There are a lot of lenders that offer personal loans. LendingPoint isn’t the only one. You should take the time to find a lender that offers the best loan for your specific needs.
When you are comparing personal loans, there are a few factors to look at.
The higher the interest rate is, the higher the cost of the loan will be. Higher rates also lead to higher monthly payments. You should look for the lowest rate available.
Equally important are the fees charged by the lender. Try to avoid paying excessive fees because they also increase the total cost of the loan.
Look for a loan duration that works for you.
If you can’t pay the loan off in 24 months, find a lender who offers loans with durations of 36 months or more.
Compare the lending limits of each lender. Make sure that the lender you choose offers loans large enough to meet your need.
It’s generally better to take out one large loan to meet a large need than to get multiple smaller loans.
Handling one loan requires much less effort and you are less prone to accidentally miss a payment.
LendingPoint is a good choice of lender for people who have a fair credit score.
Its unique loan approval process gives you the best chance of qualifying for the loan you need.
If you have better credit, however, you may consider online lenders that have lower APR ranges because they're likely to get better terms.
Again, this lender caters to applicants without the best of credit.
Improving Your Chances of Getting Approved for a Personal Loan
Before you apply for any loan, you should take some steps to maximize your chances of getting approved for the loan. Here are some tips to give yourself the best chance of approval.
Though LendingPoint doesn’t just look at your credit score, it still plays a big role in getting your loan approved.
Your credit score is a numerical rating of your financial trustworthiness.
The higher your score is, the more likely you are to pay your debts. The lower the score, the more likely it is that you’ll default on your loans.
Credit scores are widely used and affect many aspects of your financial life.
They determine what loans you qualify for and how much interest you’ll pay.
Your credit score is composed of five factors:
- Payment history
- Credit utilization
- Length of credit history
- Credit mix
- New applications
The bad news is that the best way to increase your credit score takes the longest.
Your payment history is responsible for more than a third of your credit score.
Every on-time payment will increase your score and every late or missed payment will reduce it.
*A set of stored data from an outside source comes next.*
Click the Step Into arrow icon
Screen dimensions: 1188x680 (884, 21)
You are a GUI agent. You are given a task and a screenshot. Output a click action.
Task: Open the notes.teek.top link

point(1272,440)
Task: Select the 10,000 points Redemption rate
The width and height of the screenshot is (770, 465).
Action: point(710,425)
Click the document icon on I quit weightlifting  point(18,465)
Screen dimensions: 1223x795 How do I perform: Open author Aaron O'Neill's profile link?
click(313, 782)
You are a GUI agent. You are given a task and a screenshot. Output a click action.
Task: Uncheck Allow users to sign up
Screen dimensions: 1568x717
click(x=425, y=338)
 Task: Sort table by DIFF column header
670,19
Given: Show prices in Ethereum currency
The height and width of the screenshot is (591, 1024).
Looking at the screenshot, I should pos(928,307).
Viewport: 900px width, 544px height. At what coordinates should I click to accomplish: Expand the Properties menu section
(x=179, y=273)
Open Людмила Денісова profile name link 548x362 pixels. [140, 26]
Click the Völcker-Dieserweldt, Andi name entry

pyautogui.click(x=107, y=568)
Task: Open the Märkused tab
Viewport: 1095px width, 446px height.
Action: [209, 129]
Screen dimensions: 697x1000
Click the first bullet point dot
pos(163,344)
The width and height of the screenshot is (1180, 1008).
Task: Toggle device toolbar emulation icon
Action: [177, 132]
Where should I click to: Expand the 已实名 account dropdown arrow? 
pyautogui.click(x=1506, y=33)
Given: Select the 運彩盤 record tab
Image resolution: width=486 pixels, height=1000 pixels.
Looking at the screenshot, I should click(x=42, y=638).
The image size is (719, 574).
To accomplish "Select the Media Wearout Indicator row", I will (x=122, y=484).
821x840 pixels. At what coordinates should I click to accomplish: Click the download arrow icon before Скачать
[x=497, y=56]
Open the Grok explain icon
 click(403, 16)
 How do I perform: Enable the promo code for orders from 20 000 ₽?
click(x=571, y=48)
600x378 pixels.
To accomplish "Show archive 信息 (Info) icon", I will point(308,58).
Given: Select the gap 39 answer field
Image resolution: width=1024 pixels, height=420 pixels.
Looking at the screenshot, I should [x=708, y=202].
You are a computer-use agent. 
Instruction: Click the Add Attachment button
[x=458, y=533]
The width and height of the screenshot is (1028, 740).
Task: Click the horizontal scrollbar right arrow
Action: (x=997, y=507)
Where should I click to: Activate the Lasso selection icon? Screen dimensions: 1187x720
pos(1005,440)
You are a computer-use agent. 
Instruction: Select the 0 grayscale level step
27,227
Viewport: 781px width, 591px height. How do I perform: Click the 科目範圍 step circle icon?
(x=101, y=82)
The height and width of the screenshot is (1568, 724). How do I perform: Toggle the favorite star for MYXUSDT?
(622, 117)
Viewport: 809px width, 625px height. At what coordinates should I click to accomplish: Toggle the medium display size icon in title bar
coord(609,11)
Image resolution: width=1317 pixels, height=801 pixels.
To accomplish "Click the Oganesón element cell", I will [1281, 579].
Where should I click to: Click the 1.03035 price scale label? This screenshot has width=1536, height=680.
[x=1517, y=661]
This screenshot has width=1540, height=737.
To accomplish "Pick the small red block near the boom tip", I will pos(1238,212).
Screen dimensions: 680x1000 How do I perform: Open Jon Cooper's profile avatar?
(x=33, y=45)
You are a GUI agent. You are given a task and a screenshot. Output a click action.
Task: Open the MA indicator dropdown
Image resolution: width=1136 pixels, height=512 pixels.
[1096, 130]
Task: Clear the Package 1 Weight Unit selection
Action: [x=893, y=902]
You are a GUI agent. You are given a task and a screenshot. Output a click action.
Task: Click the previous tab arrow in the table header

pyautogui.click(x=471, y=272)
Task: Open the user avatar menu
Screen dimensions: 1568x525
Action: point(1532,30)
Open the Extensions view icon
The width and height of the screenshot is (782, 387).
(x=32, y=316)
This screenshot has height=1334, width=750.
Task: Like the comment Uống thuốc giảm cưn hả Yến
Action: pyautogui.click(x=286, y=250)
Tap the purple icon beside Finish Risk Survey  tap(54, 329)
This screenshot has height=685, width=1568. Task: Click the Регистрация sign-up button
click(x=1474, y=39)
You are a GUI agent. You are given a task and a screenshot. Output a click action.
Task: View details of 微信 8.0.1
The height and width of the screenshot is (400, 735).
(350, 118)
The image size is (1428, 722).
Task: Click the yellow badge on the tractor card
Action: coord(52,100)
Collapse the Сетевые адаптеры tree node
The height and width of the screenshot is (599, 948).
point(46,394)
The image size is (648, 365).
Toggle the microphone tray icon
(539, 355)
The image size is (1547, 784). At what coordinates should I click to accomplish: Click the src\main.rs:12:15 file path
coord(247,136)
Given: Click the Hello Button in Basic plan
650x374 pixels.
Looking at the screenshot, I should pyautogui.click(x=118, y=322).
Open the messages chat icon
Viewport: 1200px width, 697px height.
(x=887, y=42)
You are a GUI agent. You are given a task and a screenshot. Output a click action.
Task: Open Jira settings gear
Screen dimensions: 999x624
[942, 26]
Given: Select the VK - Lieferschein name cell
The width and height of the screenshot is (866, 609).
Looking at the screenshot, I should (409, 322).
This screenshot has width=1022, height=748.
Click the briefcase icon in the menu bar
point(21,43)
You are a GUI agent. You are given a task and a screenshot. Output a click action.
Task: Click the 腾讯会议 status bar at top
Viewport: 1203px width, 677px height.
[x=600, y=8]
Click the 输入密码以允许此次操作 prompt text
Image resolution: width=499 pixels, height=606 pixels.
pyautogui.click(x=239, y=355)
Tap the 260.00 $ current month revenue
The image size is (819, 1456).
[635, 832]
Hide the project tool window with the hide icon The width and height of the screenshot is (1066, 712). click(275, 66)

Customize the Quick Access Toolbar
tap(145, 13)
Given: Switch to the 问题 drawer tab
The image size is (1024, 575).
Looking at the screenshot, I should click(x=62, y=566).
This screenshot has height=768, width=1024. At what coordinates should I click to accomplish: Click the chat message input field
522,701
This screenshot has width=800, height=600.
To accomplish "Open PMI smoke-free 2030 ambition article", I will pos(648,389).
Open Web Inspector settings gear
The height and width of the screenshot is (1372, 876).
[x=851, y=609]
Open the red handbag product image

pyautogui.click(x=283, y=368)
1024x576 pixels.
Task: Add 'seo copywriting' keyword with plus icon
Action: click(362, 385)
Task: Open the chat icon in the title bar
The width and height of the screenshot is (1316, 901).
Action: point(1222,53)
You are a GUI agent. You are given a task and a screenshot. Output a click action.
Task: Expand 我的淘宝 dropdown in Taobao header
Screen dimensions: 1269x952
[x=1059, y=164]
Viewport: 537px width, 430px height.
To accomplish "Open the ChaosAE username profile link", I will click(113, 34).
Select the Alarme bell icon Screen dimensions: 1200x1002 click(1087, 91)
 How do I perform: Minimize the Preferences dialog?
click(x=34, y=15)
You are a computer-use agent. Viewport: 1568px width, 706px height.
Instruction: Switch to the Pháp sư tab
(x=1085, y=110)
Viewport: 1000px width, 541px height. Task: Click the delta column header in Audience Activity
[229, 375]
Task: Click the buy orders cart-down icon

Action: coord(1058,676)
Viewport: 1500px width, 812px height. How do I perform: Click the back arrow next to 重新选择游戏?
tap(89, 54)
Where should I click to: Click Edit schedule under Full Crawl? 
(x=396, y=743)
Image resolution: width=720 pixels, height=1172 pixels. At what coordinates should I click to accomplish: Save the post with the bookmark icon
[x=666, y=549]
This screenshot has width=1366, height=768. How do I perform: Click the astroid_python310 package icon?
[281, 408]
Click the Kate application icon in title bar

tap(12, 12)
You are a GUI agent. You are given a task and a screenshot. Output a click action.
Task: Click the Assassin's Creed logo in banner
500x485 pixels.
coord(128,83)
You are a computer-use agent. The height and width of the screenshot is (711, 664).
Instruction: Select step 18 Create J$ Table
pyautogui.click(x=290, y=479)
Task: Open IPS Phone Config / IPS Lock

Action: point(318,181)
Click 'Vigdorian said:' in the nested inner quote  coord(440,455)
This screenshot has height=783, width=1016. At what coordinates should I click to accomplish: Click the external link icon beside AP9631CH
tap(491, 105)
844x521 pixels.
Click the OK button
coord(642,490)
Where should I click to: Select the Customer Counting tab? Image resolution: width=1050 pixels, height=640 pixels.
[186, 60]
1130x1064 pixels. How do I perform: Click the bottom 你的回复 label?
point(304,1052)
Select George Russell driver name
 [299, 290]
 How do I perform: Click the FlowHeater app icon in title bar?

One late payment can offset months or years of timely payments.
Thankfully, there are a few short-term methods for improving your score.
One is to reduce the amount that you owe or increase the credit limit on your credit cards.
Your credit utilization looks at both the absolute amount that you owe, and how much you owe relative to the overall credit that’s been extended to you.
Paying down balances and increasing your credit limits will improve your score.
Another tip is to avoid applying for a lot of loans or credit cards in the lead up to an important loan application.
Each application will reduce your score by a few points, so applying for lots of loans can hurt your score.
Reduce the debt-to-income ratio
Another way to improve your chances of qualifying for a loan is to reduce your debt-to-income ratio.
You can calculate this ratio by dividing your total debt by your annual income. The lower this ratio, the better.
Lenders want to see that you have enough space in your monthly budget to pay off a new loan.
If most of your income is already going towards other loan payments, a new lender won’t feel comfortable offering you a loan.
You can reduce this ratio in two ways.
Paying down your debts is the first way and it has the benefit of boosting your credit score too.
The other option is to increase your income. This is more difficult to do, but if you can find a side job or earn a promotion, it will also help.
If you do choose to get a side job, make sure you can prove the source of income. If you don’t have proof of the income, the lender won’t take it into account.